Fluorouracil, which is used in chemotherapy treatment of cancers of the colon, head and neck, pancreas and other organs, stops the body being able to make thymine, a building block of DNA. Researchers studying cancer patients having treatments with fluorouracil have noticed changes in skin appearance and as a result of this the drug was developed as a skin cream to treat potentially pre-cancerous skin patches.

For this study, Sachs and colleagues asked 21 healthy volunteers with sun-damaged skin and lesions to apply 5 per cent fluorouracil cream to the face twice a day for two weeks and regularly examined their skin for molecular and clinical changes during this time and also for another 22 weeks afterwards.

This included taking biopsies, taking photographs and doing clinical evaluations at the start and then at intervals during the treatment period.

19 of the volunteers completed all parts of the study and 20 filled in questionnaires at week 10.

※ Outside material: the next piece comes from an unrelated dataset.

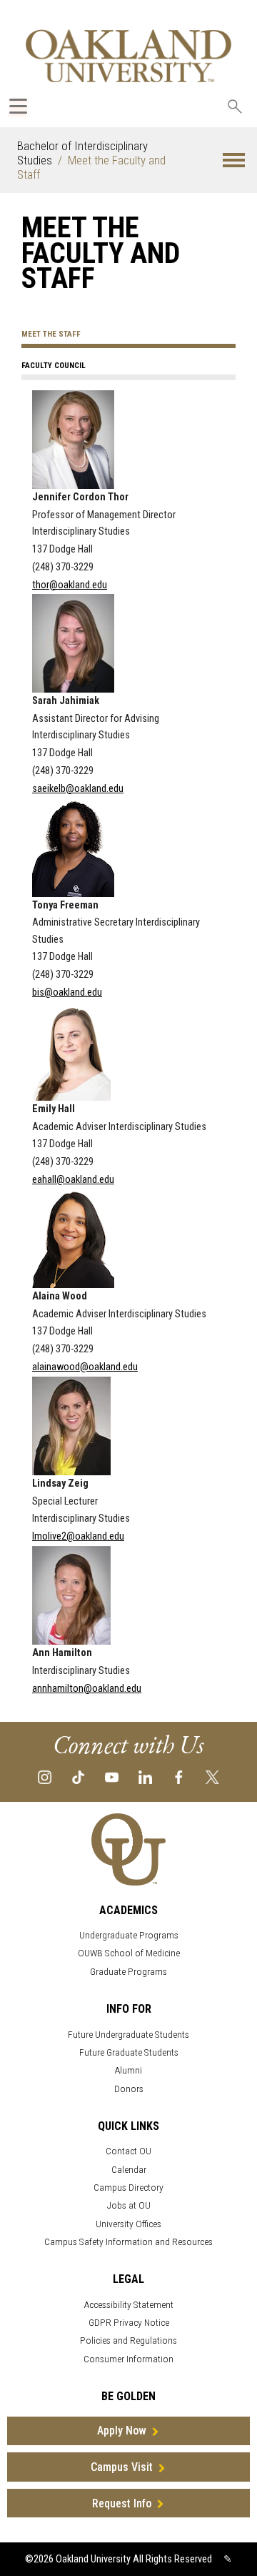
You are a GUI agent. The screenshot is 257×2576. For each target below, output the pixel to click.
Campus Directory (128, 2187)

Three dermatologists who were not part of the research team who examined the volunteers during the study were invited to evaluate the photographs which were taken at the end of week 1, 2, 4, 6, 10 and 24 of the study.

The results showed that:

* The number of lesions at the end of treatment was significantly lower than the number at the start of treatment.

* This went down from an average of 11.6 lesions per volunteer to an average of 1.5.

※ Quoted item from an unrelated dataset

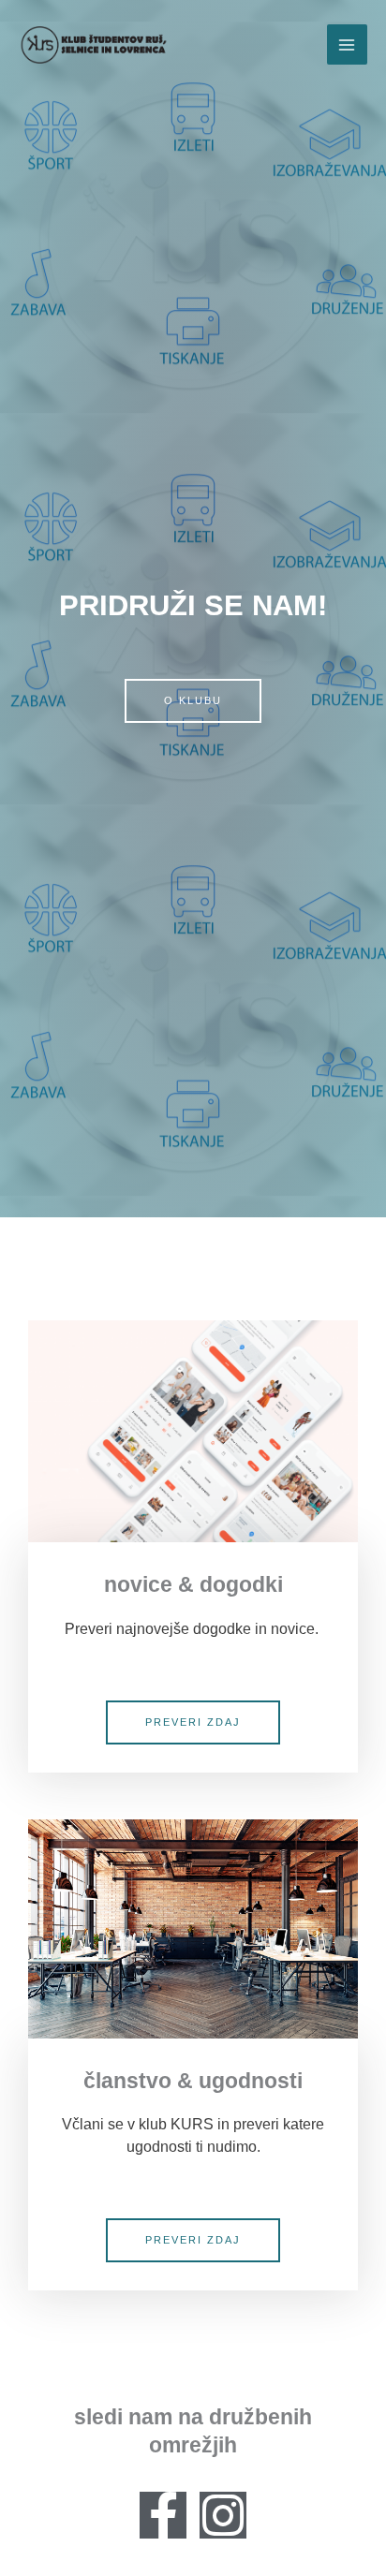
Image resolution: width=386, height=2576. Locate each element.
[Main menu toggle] (347, 44)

* The clinical evaluation identified overall improvements in aging-related damage.

* This included reductions in wrinkling, dark skin spots, skin that has become darker (hyperpigmentation) and sallowness (when the skin tone goes yellow).

* Skin biopsies taken just after the end of treatment showed an increase in the compounds that are produced when skin is injured and inflamed and when the non-living tissue that acts like a "scaffold" for living skin cells, the extracellular matrix, breaks down.

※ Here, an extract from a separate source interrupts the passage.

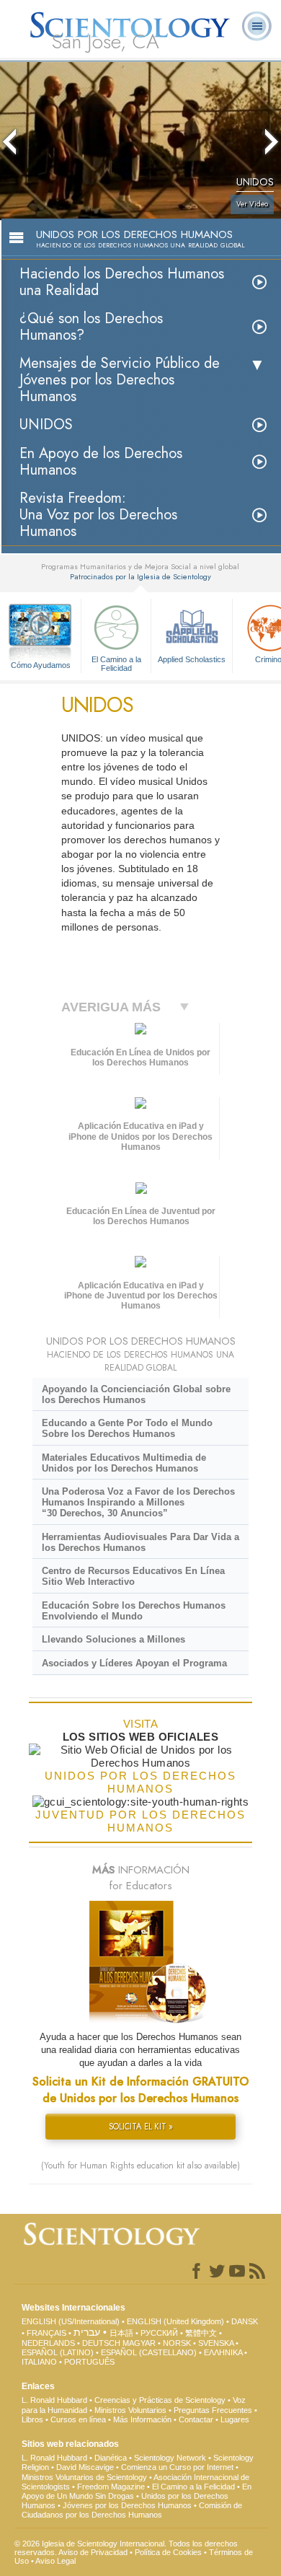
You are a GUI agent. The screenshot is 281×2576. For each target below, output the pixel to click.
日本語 (121, 2333)
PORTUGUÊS (89, 2361)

* After this stage, levels of a collagen precursor called procollagen, appeared to increase (collagen is the main protein in skin and tends to lessen when skin is photo-damaged, also it fragments and degrades as skin ages).

* The treatment was well tolerated and according to the questionnaire they filled in during week 10, 95 per cent of the volunteers rated their skin as improved while 89 per cent said they would be willing to have the treatment again.

The authors concluded that:

"Topical fluorouracil causes epidermal injury, which stimulates wound healing and dermal remodeling resulting in improved appearance. The mechanism of topical fluorouracil in photoaged skin follows a predictable wound healing pattern of events reminiscent of that seen with laser treatment of photoaging."

They noted that patients who receive fluorouracil treatment for skin lesions are likely also to benefit from a reduction in sun-damage, a side-effect that may motivate them to persevere with the "rigorous" treatment. It is also possible that for some patients the drug could have an important role against photo-aging, they commented.

But some patients may not be prepared to endure two or three weeks with the cream on their face or other part of their skin, and then the rather unsightly after effects for several more weeks, while others may be prepared to do it if the cost proves to be much lower than ablative laser resurfacing. For the typical patient the skin gets dry, it itches and peels for several weeks before it recovers and gets softer.

The study was sponsored by Valeant Pharmaceuticals International who make Efudex, the cream that was used.

"Topical Fluorouracil for Actinic Keratoses and Photoaging: A Clinical and Molecular Analysis."
Dana L. Sachs; Sewon Kang; Craig Hammerberg; Yolanda Helfrich; Darius Karimipour; Jeffrey Orringer; Timothy Johnson; Ted A. Hamilton; Gary Fisher; John J. Voorhees.